75W-90 gear oil is too light and can be used in the diffs only! The stock "chaincase" lube is 80W-140. The 140 number is of most importance.
I'm currently running Mobil-1 75W-140 in my tranny with some additional EP and friction modifier (not the limited slip stuff) additive of my own specification (my company makes electric motors and gearboxes for spacecraft applications where lubrication is of paramount importance and has to work down to cryogenic temperatures).
The Mobil-1 75W-140 IMHO is fine as is for use in the tranny and is available at both Pep-Boys and Autozone for about $18/quart (one quart is enough for two changes). If you can find it, the Redline synthetic 75W-140 may even be a better choice (but not their "lightweight" stuff) since I know it uses a truly synthetic group-V base oil (the short scoop is that group-V oils are the best available). Shaeffer oils also have a good reputation, but I don't know whether it's available in a xxW-140 weight. I never used Shaeffer personally.
Just as a side note, non-synthetic, dino-oil, group-III oils can be legally marketed as synthetic even though they're not. Mobil-1 lost their lawsuit against Castrol Syntec which wasn't true synthetic, just dino oil that functioned virtually as well as the synthetics commonly available at the time.
I don't know what the 75W-140 Mobil-1 uses as a base oil, but suspect it's group-IV or group-V based on the fact that the 75W-140 is twice the price as the Mobil-1 75W-90.

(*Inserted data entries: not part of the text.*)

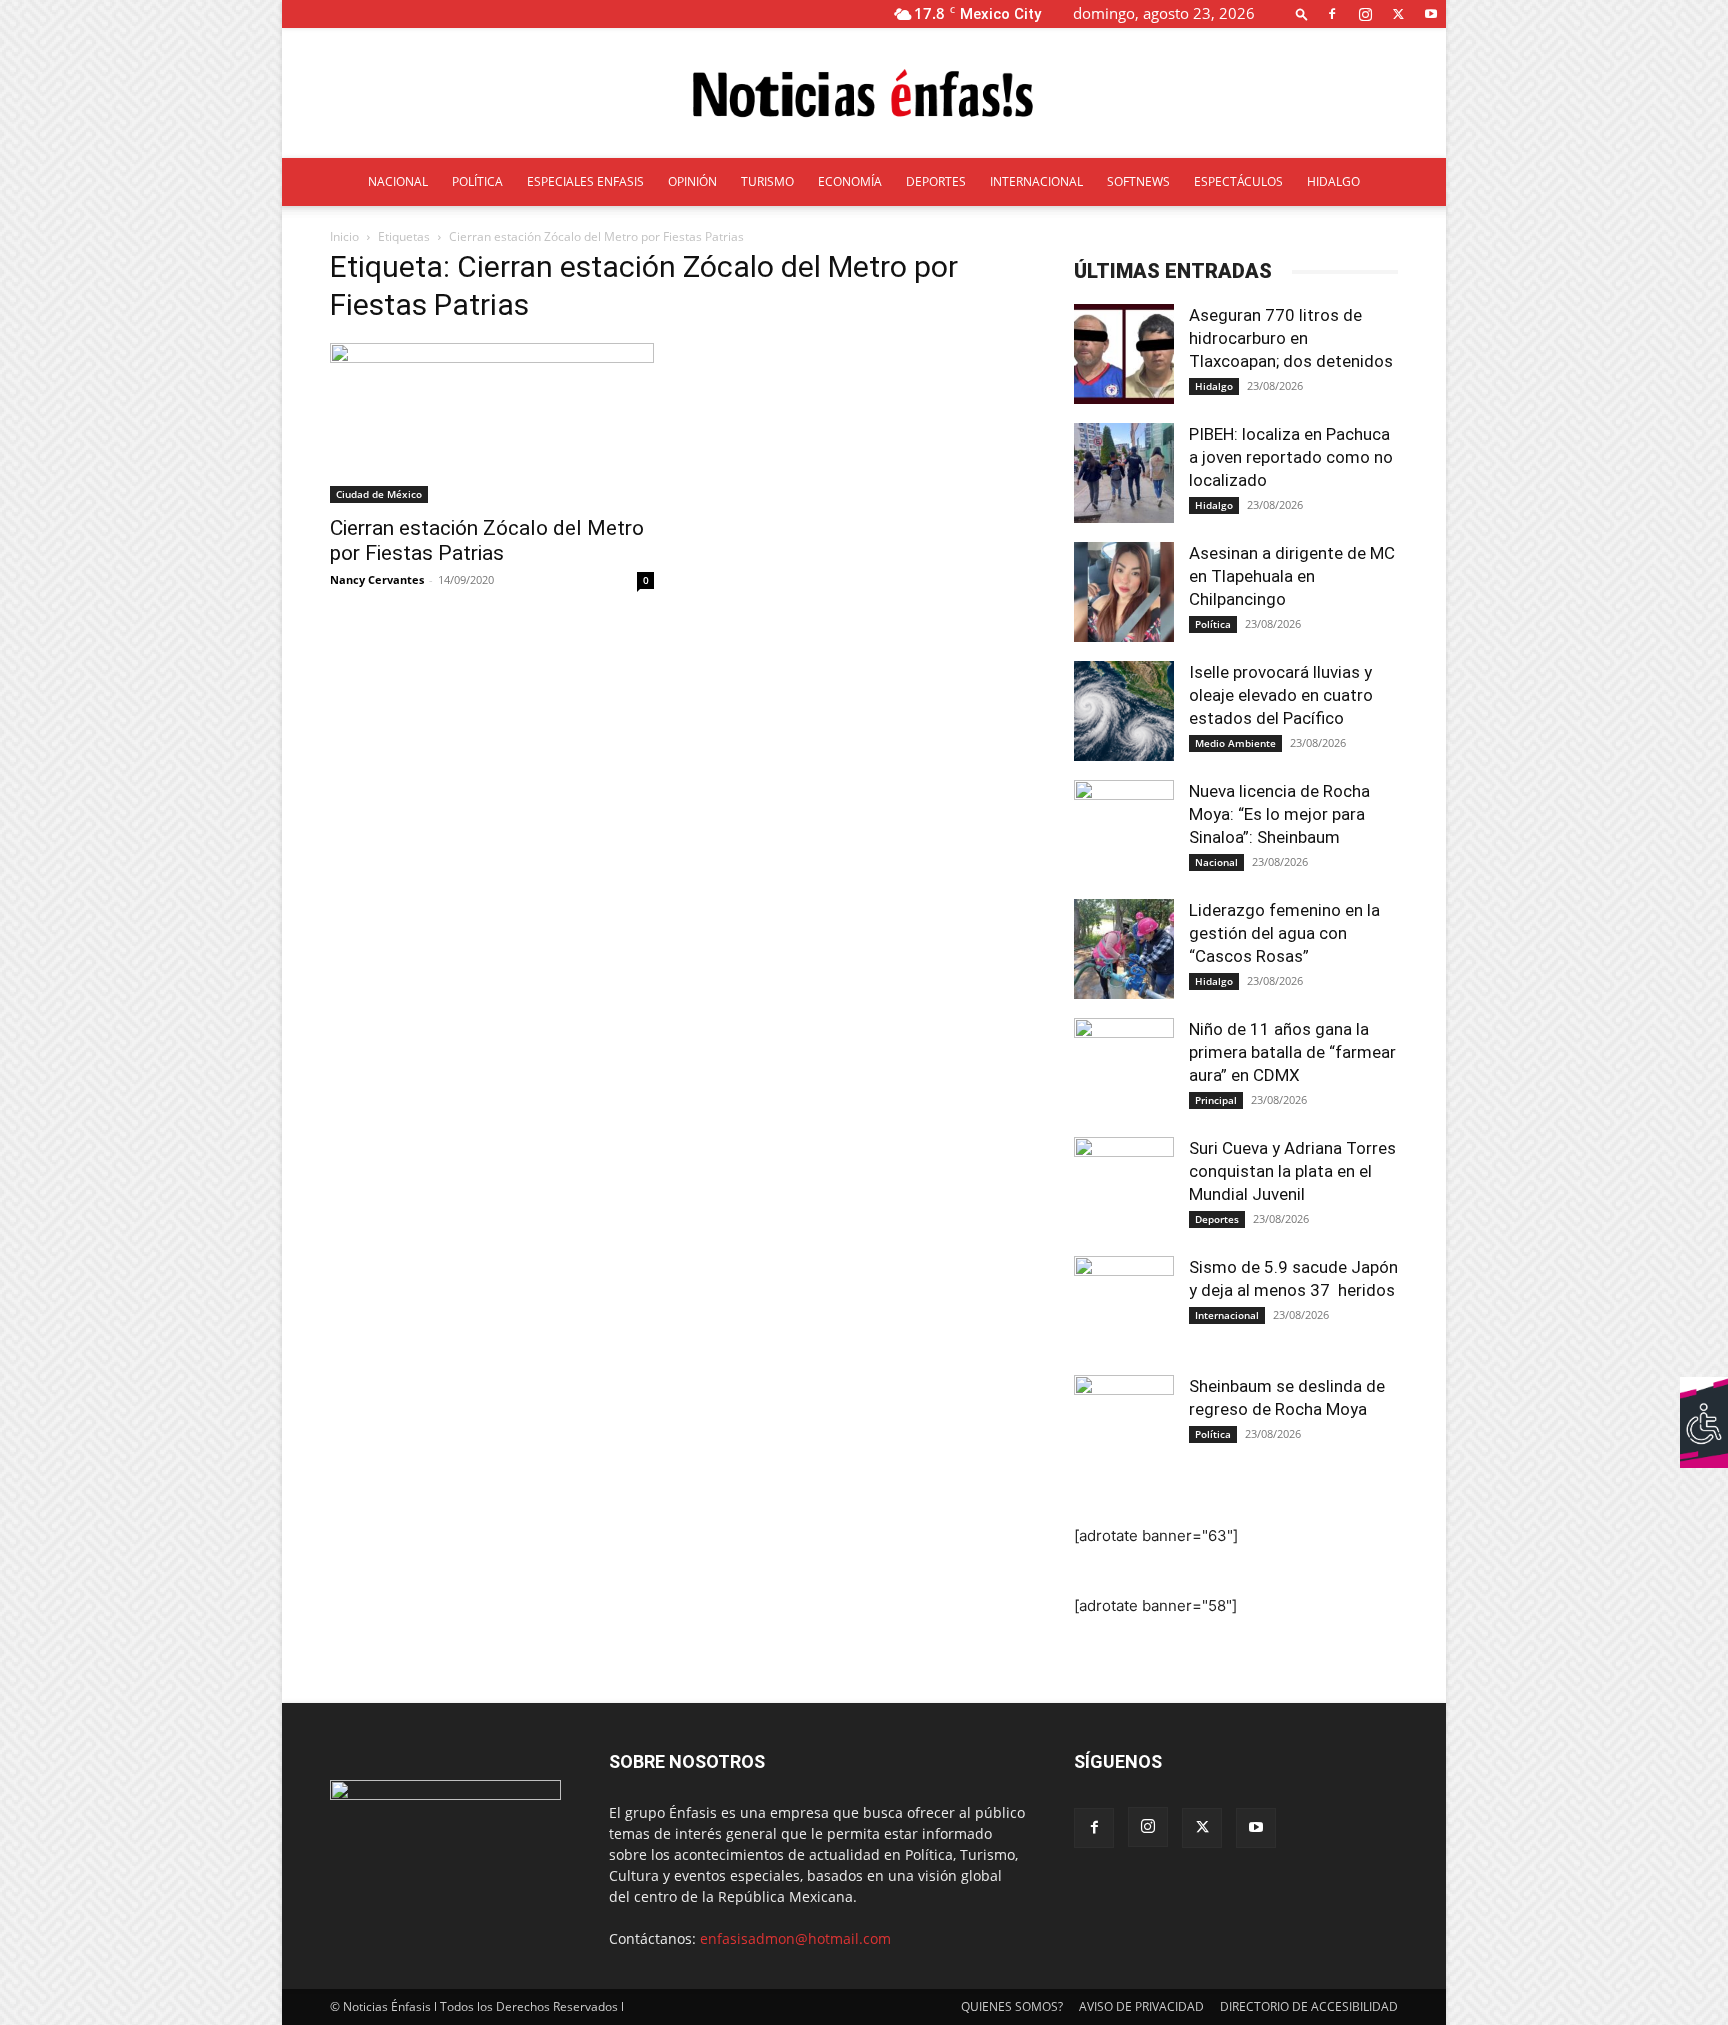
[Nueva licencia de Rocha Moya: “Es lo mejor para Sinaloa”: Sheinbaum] (1124, 830)
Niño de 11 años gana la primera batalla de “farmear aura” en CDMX (1292, 1052)
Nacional (1216, 862)
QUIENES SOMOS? (1012, 2006)
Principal (1216, 1100)
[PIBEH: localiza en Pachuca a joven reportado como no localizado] (1124, 473)
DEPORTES (936, 181)
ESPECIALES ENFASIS (585, 181)
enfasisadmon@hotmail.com (795, 1938)
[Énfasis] (864, 94)
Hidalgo (1214, 386)
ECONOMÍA (850, 181)
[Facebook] (1332, 13)
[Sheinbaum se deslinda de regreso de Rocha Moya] (1124, 1425)
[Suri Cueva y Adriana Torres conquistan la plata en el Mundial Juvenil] (1124, 1187)
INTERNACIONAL (1036, 181)
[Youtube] (1431, 13)
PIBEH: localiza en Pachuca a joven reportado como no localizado (1291, 457)
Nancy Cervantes (377, 579)
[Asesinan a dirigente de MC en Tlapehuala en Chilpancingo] (1124, 592)
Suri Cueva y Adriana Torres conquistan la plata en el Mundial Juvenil (1292, 1171)
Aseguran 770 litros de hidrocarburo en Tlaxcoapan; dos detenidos (1293, 338)
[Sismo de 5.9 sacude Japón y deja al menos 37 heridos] (1124, 1306)
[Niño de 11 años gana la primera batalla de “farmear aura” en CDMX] (1124, 1068)
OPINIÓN (692, 181)
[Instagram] (1365, 13)
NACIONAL (398, 181)
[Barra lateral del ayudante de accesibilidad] (1704, 1401)
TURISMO (767, 181)
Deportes (1217, 1219)
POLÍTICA (477, 181)
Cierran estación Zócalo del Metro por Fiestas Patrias (487, 540)
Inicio (344, 236)
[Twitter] (1398, 13)
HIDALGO (1333, 181)
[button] (1302, 13)
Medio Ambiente (1235, 743)
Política (1213, 624)
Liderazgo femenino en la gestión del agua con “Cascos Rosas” (1284, 933)
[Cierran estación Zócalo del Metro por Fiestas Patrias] (492, 423)
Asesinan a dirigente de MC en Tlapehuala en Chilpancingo (1292, 576)
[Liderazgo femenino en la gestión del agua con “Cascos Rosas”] (1124, 949)
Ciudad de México (379, 494)
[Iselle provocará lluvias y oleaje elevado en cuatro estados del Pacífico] (1124, 711)
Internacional (1227, 1315)
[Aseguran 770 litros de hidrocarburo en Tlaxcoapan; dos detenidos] (1124, 354)
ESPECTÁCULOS (1238, 181)
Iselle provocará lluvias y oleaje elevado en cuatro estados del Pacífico (1281, 695)
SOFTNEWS (1138, 181)
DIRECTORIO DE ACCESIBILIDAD (1309, 2006)
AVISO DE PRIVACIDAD (1141, 2006)
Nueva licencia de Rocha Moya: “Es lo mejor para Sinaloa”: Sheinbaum (1279, 814)
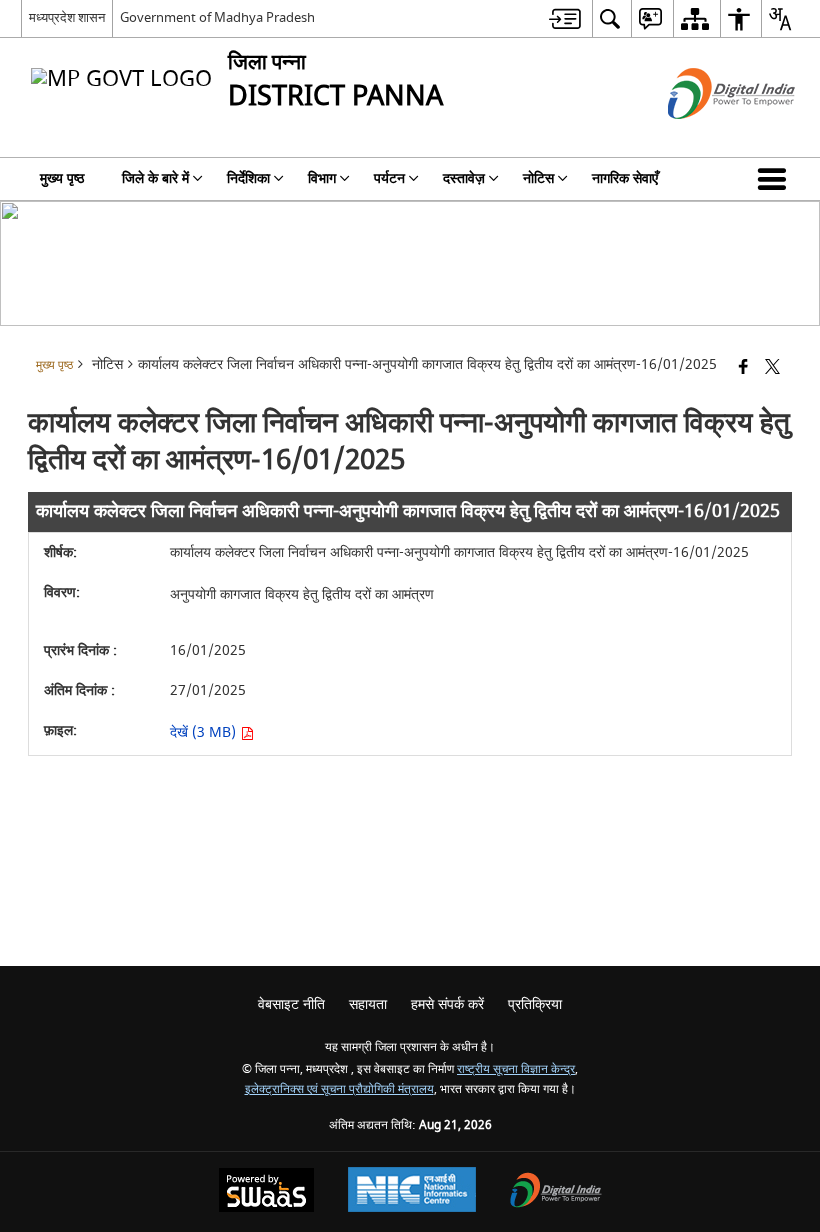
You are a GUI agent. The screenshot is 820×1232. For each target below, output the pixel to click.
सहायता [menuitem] (368, 1004)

As far as Royal Purple is concerned, don't get me started. My opinion is that RP is over-rated, overpriced stuff. You can do better.
I need to say this, though... What I'm saying here is to the best of my knowledge technically accurate and doesn't put your tranny at risk. Can-Am (or the dopey service manager with zero lubrication acumen) may disagree if you run into a problem and ask why you didn't run XP-S chanicase lube as specifiied.